There are, however, prospective epidemiological studies on vaccine AEs which avoid the above subjective factors in reporting. One of the largest such study was dedicated to assess the AE incidence of 13 selected neurological, hematological, and cardiac AEs occurring within 42 days after vaccination with Comirnaty, Spikevax and Jcovden[8]. The risk of AEs was quantitated by the ratio of observed AE relative to the expected AE, 1.5 being the lower threshold of significance. The data from approximately 99 million vaccine recipients across eight countries indicated a significantly increased risk for Guillain-Barré syndrome, cerebral venous sinus thrombosis, acute disseminated encephalomyelitis, myocarditis, and pericarditis. However, even if the populations and analysis times were matched in this study[8], questions arise regarding the validity of comparing historic data, i.e., all-cause AEs in the pre-COVID-19 era, with solely vaccine-caused AEs under pandemic conditions, as well as the definition of significant risk at 1.5 observed to expected AE ratio, and the arbitrary choice of AEs for analysis. It should be noted in this regard that in November, 2024 the MEDLINE (PubMed)[22] lists approximately 1,400 articles in response to search using a combination of “Covid-19,” “mRNA vaccines,” and “adverse events.” of studies focusing on the different AEs of these vaccines, which likely would not exist without some indication of increased incidence of the discussed AEs relative to a comparator. The references [23,24,25,26,27,28,29,30,31,32,33,34,35,36,37,38,39,40,41,42,43,44,45,46,47,48,49,50,51,52,53,54,55,56,57,58,59,60,61,62,63,64,65,66,67] represent a selection of pivotal studies on different vaccine-induced AEs which are based on increased, or unusual rises of the addressed AEs.
Comparison with flu vaccines. For the above reasons, perhaps a more real-life conclusion on the safety of genetic vaccines can be obtained by comparing the prevalence and incidence rates of AEs with those of other vaccines used against the same infection agent. For the genetic Covid-19 vaccines, the flu vaccines seem to be the best comparators, since they are also used for millions of people against a coronavirus. Accordingly, the VAERS data in Table 2 compare the prevalence of all AEs, vaccine doses and incidence rates of AEs caused by the 3 genetic vaccines during the pandemic, with the corresponding statistics of flu vaccines over the past 10 years, data from 12 flu vaccines combined.

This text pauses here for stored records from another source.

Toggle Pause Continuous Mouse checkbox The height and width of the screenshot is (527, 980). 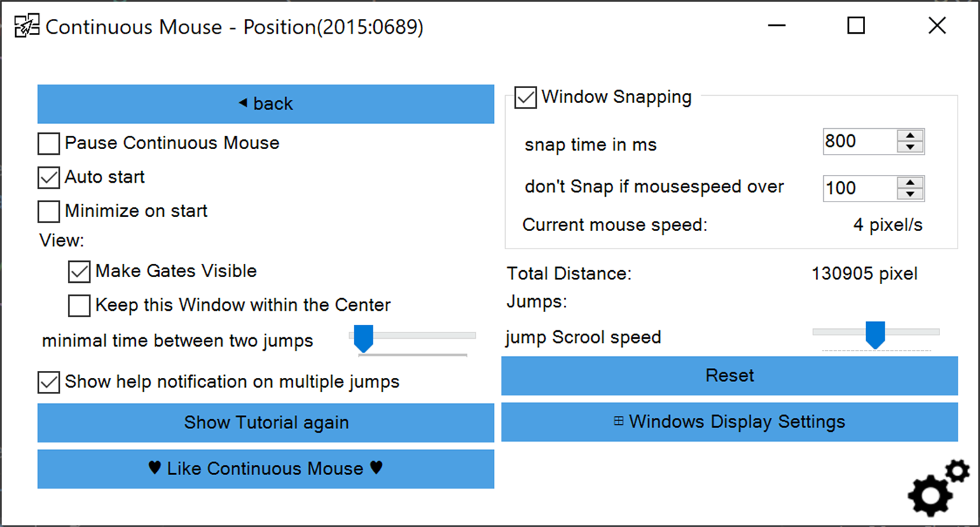(x=48, y=144)
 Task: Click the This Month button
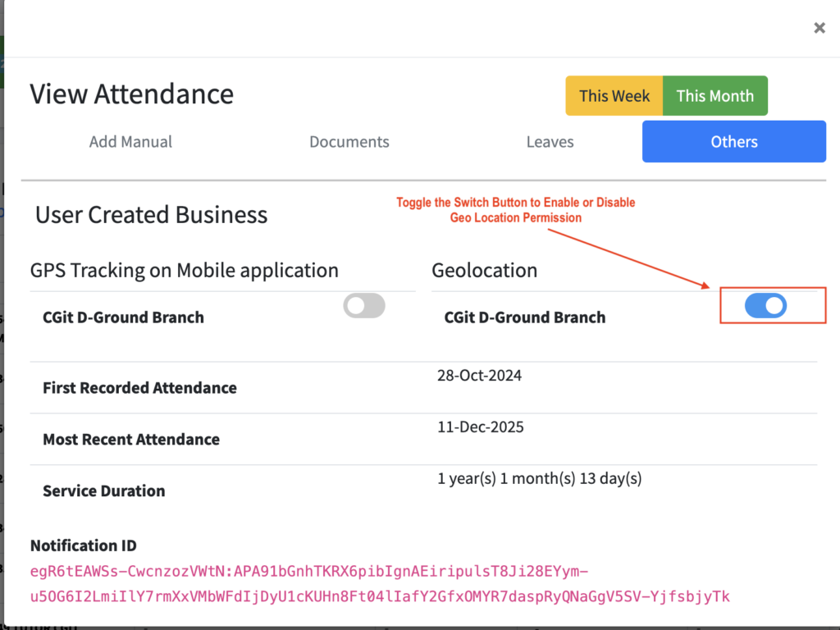point(714,96)
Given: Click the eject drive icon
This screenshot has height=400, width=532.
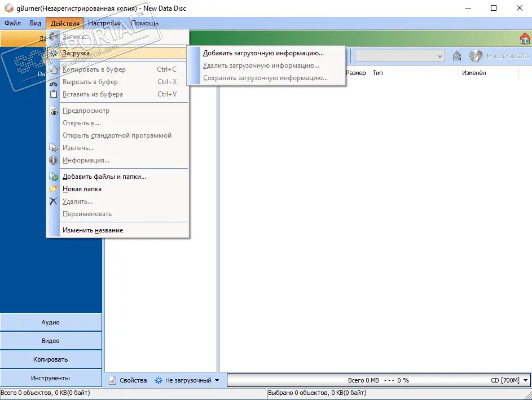Looking at the screenshot, I should click(x=457, y=56).
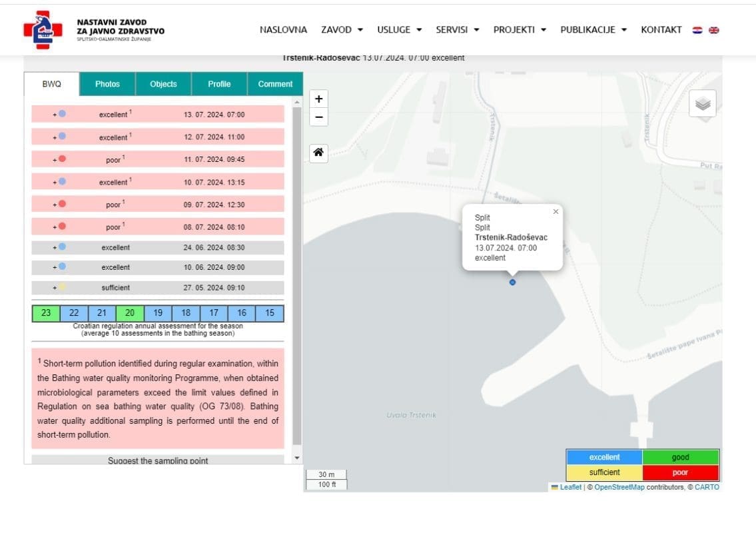Expand the 11. 07. 2024. 09:45 poor row

tap(55, 159)
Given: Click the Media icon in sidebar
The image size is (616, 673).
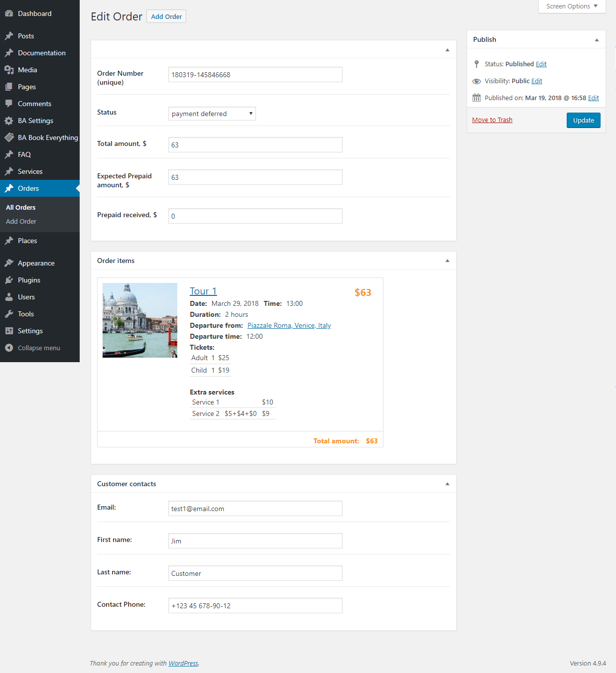Looking at the screenshot, I should coord(9,70).
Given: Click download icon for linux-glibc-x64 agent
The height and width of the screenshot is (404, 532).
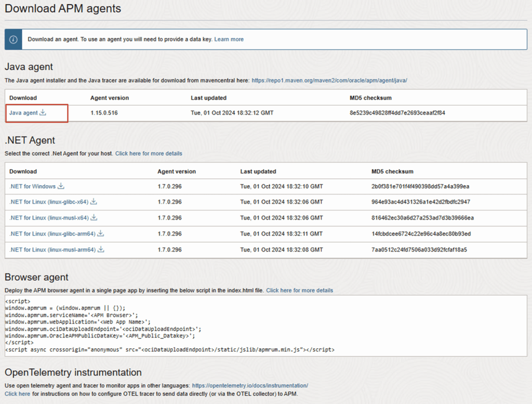Looking at the screenshot, I should tap(94, 202).
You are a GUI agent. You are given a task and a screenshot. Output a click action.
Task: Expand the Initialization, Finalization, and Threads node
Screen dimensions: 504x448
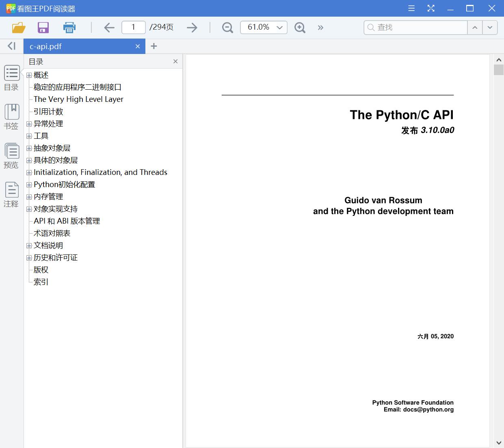point(29,172)
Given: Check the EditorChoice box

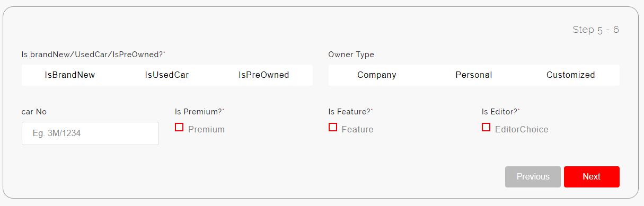Looking at the screenshot, I should coord(486,127).
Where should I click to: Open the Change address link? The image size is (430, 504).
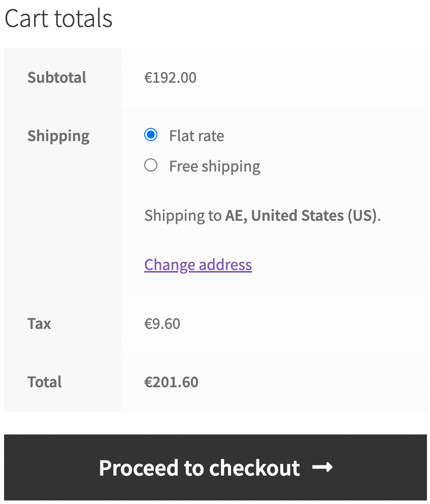(x=197, y=264)

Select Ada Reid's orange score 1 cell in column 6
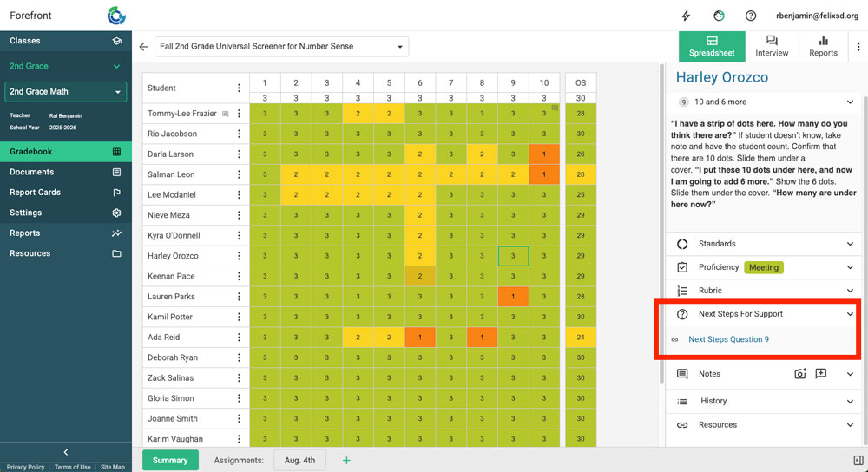click(420, 338)
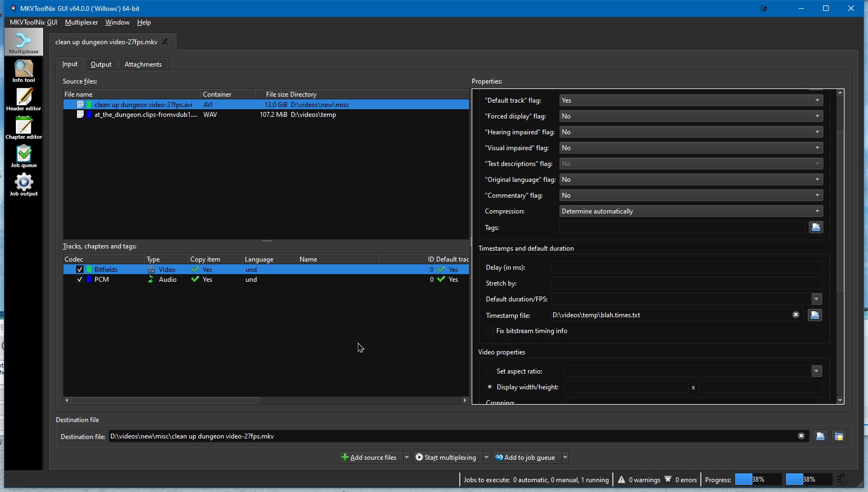
Task: Enable Fix bitstream timing info
Action: [x=490, y=331]
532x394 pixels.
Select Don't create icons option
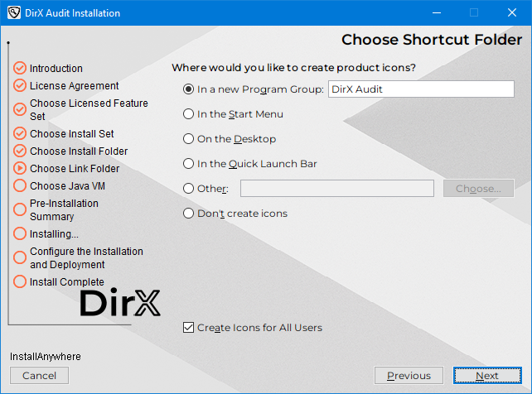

It is seen in the Table 2 that the incidence rate of AEs by the analyzed Covid-19 vaccines over 3 years was 25-26 times higher than that of flu vaccines over 10 years. Considering only the DNA-based vaccine, Jcovden (Janssen), the AE relative risk compared to flu is 54-fold higher. This also means that the DNA vaccine caused ~2-fold more AEs than the mRNA vaccines. A comparison of Comirnaty and Spikevax suggested 57% more reactions in case of Spikevax. The substantial difference between the flu and the 2 mRNA vaccines and the relative similarity between Comirnaty and Spikevax in causing AEs provide clear indication that it is the mRNA-LNP technology, rather than any other special features of the 2 mRNA vaccines that accounts for the increased risk for AEs. On the other hand, the 20 and 32-fold increase of relative risk calculated for Comirnaty vs. Spikevax shows comparably increased toxicity, somewhat higher with Spikevax than Comirnaty.
Statistics on individual AEs. Using the flu vaccines as comparator, Table 3 shows the incidence rates of 12 Brighton-case AEs caused by the mRNA and flu vaccines in the order of decreasing prevalence.
Like in the case of all AEs combined (Table 2), the mRNA-LNP vaccine-induced incidence rates of all 12 AEs were massively higher than those after flu vaccination, heart disease and thrombosis having the highest, roughly ~1,200 and ~500-fold increased risk, respectively. These data also imply that the incidence rates of individual AEs caused by mRNA vaccines substantially vary within the 6-200 AEs/M range. The percentage of severe AEs related to all AEs also varies in different reports between ~4 and ~18%[70], earlier.
It should be reminded in this regard that the AEs being chronologically linked to vaccination does not necessarily mean causality, since the mechanism of different symptoms are intertwined. For example, if the vaccine causes anaphylactic shock, the associated cardiovascular symptoms may be due to the anaphylatoxin-induced hemodynamic changes, and not directly to the vaccine. The 227 vaccine-related death in Table 3 after 401,685,954 Comirnaty doses (Table 2) implies 1 death in about 20,000 Comirnaty recipient, or 0.005% incidence, but again, direct linking death to vaccination is not straightforward in all reported cases.
The incidence rates of different AEs after mRNA vaccinations (AE/M, column 4 in Table 3) multiplied by the number of vaccine doses applied during this period allows for a rough estimation of the prevalence, i.e. absolute number of people inflicted with these AEs in the USA. The bar graph in Figure 1 shows these figures, which are likely underestimating the true numbers, as discussed above. Nevertheless, the data suggest new concepts on the mechanism and classification of these AEs, as follows.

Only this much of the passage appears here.